Magnifiques instants de grâce avec le retour in loco de Tugan Sokhiev, insufflant à son orchestre une énergie généreuse porteuse d’absolu. Un concert récent nous avait proposé la suite pour orchestre Shylock de Gabriel Fauré, belle et agréable mais toutefois inférieure à la sublime action poétique que représente celle de Pelléas et Mélisande. En cinq sections subtilement agencées Gabriel Fauré nous invite à un voyage dans l’univers poétique et délicat de cette histoire d’amour aussi pure qu’impossible. Dès les premières mesures, il est certain que l’évocation de ce couple si touchant va nous faire défaillir. La direction engagée et souple de Tugan Sokhiev, une recherche de nuances les plus infimes et une précision rythmique d’une netteté rare nous subjugue. Ce son si français en sa clarté et son élégance est une vraie bénédiction pour cette musique qui y trouve un épanouissement complet. Héritage du grand Michel Plasson qui en a fait une carte de visite mondialement appréciée cette sonorité si belle, douce et acidulée à la fois s’est développée, l’orchestre y ajoutant à présent une précision rythmique frappante. Dirigée comme la plus subtile musique de chambre, les agencements de timbres, les subtiles nuances associées, les couleurs assumées et la légère retenue du phrasé offrent une interprétation idiomatique. La Sicilienne si délicate en sa mélancolie suggérée est parfaitement réussie avec une harpe et une flûte inoubliables de délicatesse. La fin dramatique est portée par un souffle épique en ses larges phrases sculptées par un Tugan Sokhiev en état de grâce.
Le souffle de l’Esprit
La deuxième partie du programme entièrement consacré à la musique française retrouve la magie de Pelléas et Mélisande. Ravel en ses Valses nobles et sentimentales a été un cheval de bataille de l’orchestre sous l’ère de Michel Plasson. Assumant un héritage magnifique Tugan Sokhiev affronte avec panache le souvenir de l’aîné et lui rend hommage. L’orchestre déploie ses plus belles qualités de timbre et de phrasé. Tugan Sokhiev, en état d’apesanteur demande des rubati chavirants, des accents d’humour noir décapants à la manière de la Famille Adams. Un Ravel malicieux, un peu sulfureux, dans des valses méphistophéliques chics.

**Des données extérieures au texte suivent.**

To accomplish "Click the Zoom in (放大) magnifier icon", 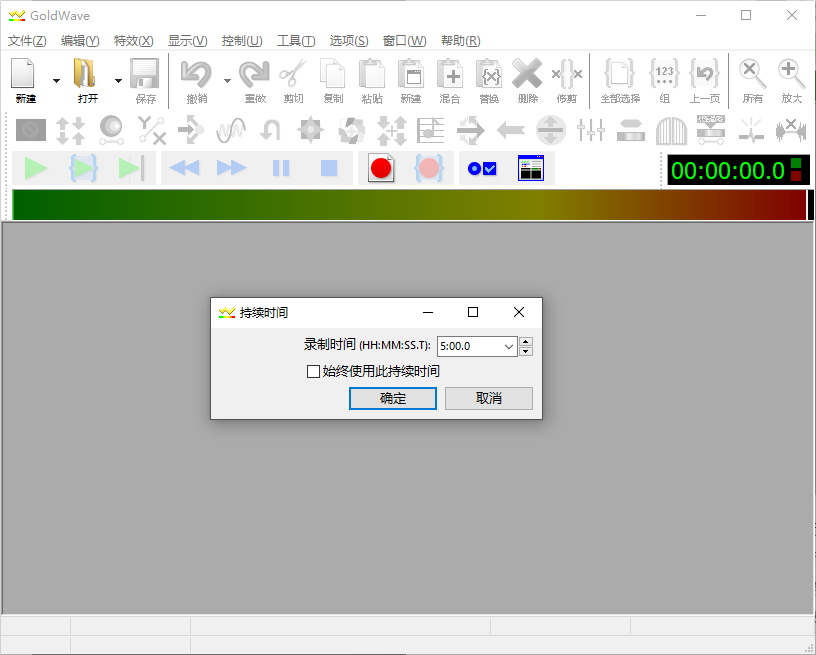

Le final en forme d’apothéose, est digne des pièces les plus follement brillantes du ballet, tel le Mandarin Merveilleux ou le Sacre de Printemps. Bacchus et Ariane en sa suite n°2 de Roussel atteint au grandiose. L’orchestre est poussé dans ses derniers retranchements et donne tout. Au premier violon, Geneviève Laurenceau galvanise les pupitres des violons avec sa présence magnétique. Les cors, les bois, les percussions exultent en des moments extravertis splendides.
Le résultat est enthousiasmant. La direction de Tugan Sokhiev entretient une urgence qui tient tous les sens en éveil. La dramaturgie est transparente et la sauvagerie de ce mythe antique prend toute sa place dans une bacchanale terrifiante et jouissive. Les spectateurs ont fait un triomphe à leur orchestre et leur chef retrouvés en des sommets, jamais atteints cette saison. Que l’avenir s’annonce radieux en cette chaleur estivale ! Le souffle de l’Esprit de la musique nous a emporté bien loin.
Toulouse. Halle-Aux-Grains, le 7 avril 2011. Gabriel Fauré (1845-1924) : Pelléas et Mélisande, musique de scène, op.80 ; Boris Tishchenko (1939-2010) : Concerto pour Harpe et orchestre, op.69 ; Maurice Ravel (1875-1937) : Valses Nobles et sentimentales ; Albert Roussel (1869-1937) : Bacchus et Ariane, suite n°2, op.43. Irina Donskaya, harpe. Orchestre National du Capitole. Tugan Sokhiev, direction.